Firstly we have a very easy time because Solaris installs NFS even with the Core version of the operating system so no worries there. If you don’t believe me you can take a quick look under /etc/init.d/ and you should see your nfs.server daemon script lurking there. It isn’t running yet but it is installed and ready to go.
All we need to do for our simple NFS setup is to make an entry to the filesystem export table /etc/dfs/dfstab (analogous to /etc/exportfs in Linux), enable the NFS service and instruct the system to share the contents of the dfstab. So, start by adding the following line to dfstab:
share -F nfs -o public,nosuid,rw,anon=-1 -d "backup" /data
We can explore the intricacies of this configuration file at another time. The important bits are that you are sharing the directory /data as a readable and writing (rw) directory. If you want remote machines to only be able to read from this directory without being able to make changes use (ro) instead.

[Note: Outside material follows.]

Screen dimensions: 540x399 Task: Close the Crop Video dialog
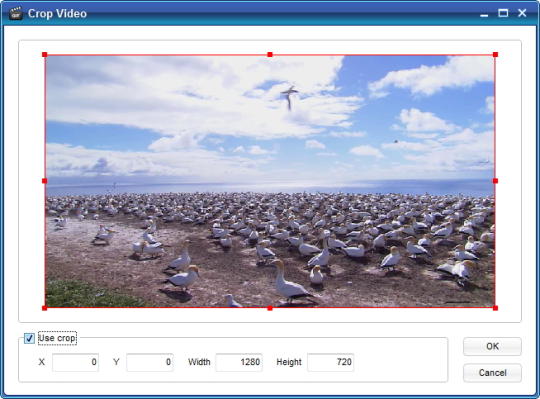click(522, 13)
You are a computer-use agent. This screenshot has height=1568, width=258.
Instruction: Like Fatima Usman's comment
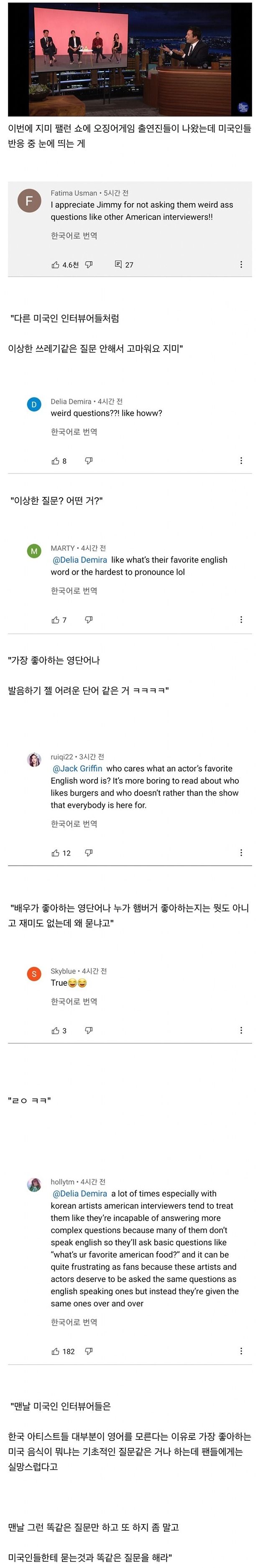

Next we need to enable the NFS service in Solaris 10. If you need to look up the instructions for doing this the SUN engineers have thoughtfully included directions right at the top of the /etc/dfs/dfstab file in the comments section. How handy. But so you don’t need to go looking there, here is the command.
# svcadm enable network/nfs/server
There is one last step. Before we can actually use our newly configured NFS shared we need to tell Solaris to go ahead and share the directories. “How do we do that?”, you ask. Simple. Just shareall
!
# shareall
At this point your /data directory is available to other NFS enabled computers. Wasn’t that easy? Yes it was.